Meandering along a street in Georgetown recently, I looked out at the throngs of people, walking in pairs and groups and singly, ethnicities as varied as their unseen motivations in walking out that day. I saw them, and felt apart; not disconnected or of some different species, an outsider looking in, but in the way of feeling that I was more self-aware at that moment. A single cell in a much larger organism, looking out and seeing the workings of all other cells. It was a knowing that I could see us all, self-organizing sacks of meat composed of so many tiny molecules, marvelously complicated and simple at the same time.
Hierarchies of behavior, heuristics for selecting actions, emotions and motivations influencing them all. Somehow self-aware, conscious of being, conscious of our consciousness. And I, in that moment, more conscious than the rest, looking at the curve of the road, the brick buildings squeezed up beside white-painted shops and little restaurants, the cars and trucks speeding by, and the people, all blissfully ignorant of everything at my level of awareness.

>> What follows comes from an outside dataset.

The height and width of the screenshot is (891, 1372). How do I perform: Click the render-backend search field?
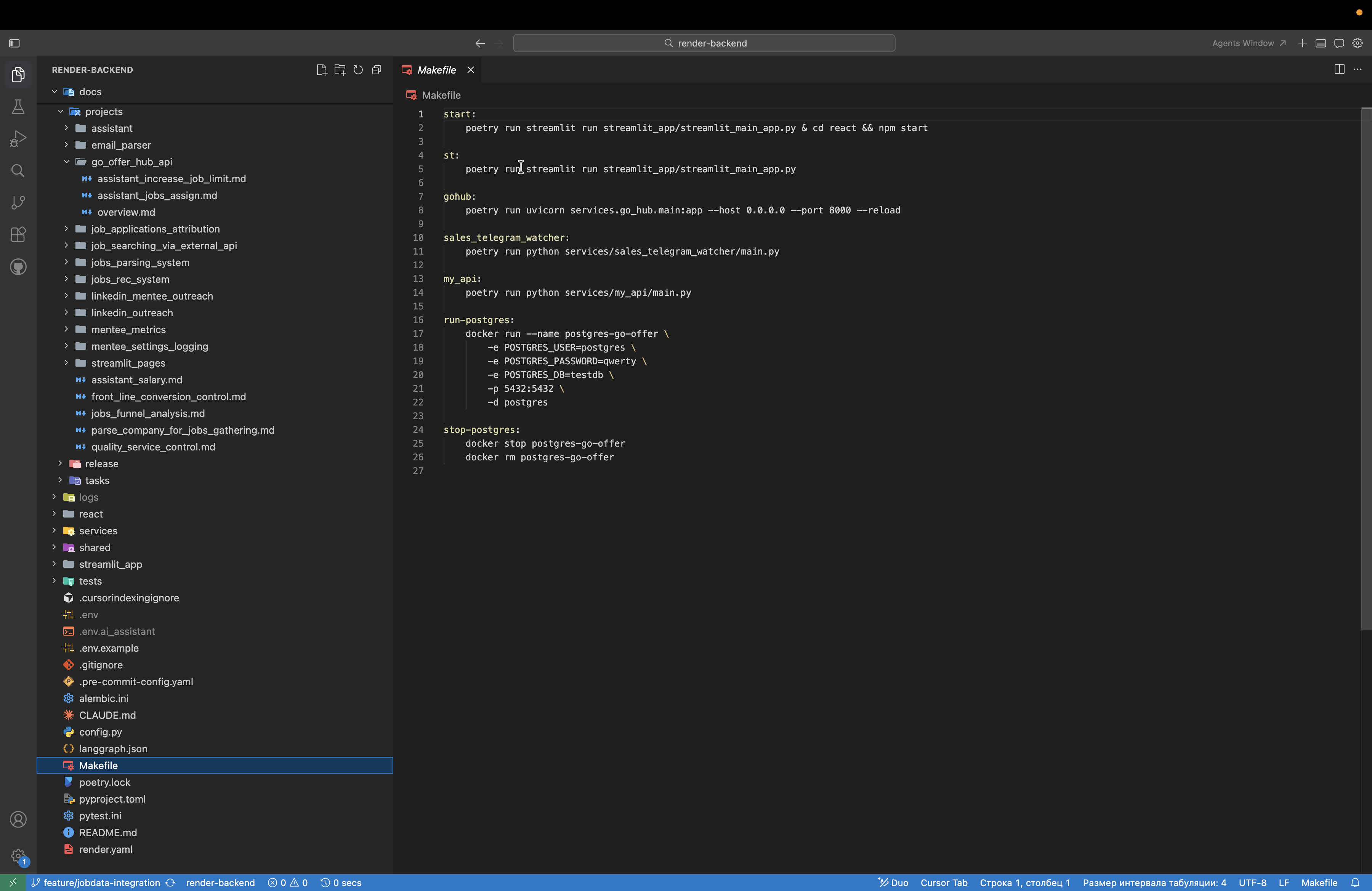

It was a feeling of awe. If I were a religious being, perhaps I would say I felt the hand of a god, touching me then, showing me the vast oneness of the universe. But I am not, and so I interpreted the feeling otherwise: not a part of any great unity, no; merely one agent existing in a world and conscious of that existence. Marveling at that existence — that any clump of matter could build a society, could conquer the land and sea and air, could walk briskly down a cement sidewalk thinking or not thinking of the weird complexities of the animal brain that made any of these accomplishments possible. That we could organize ourselves such that societies are possible, and so are streets, and restaurants, and cars.
Sometimes it strikes me like that: The realization that all we are, all we ever are, are clumps of molecules bumping around. We have motivations, emotions; we have what feels like intentionality and we speak to each other, creating stories and lies and truths. But we are not special. We have no meaning. The most marvelous thing of all is that we have no more meaning than the simple biologically-inspired, behavior-based robots I created for my thesis. Agents, existing in and interacting with a world. Fascinating, brilliant agents.
Moments like these, wondering at how any of us can exist and marveling at how we do and are conscious of it, I know I picked the right thing to study. That I can be here, writing about the meanings we create and believe, is stupefying and wonderful.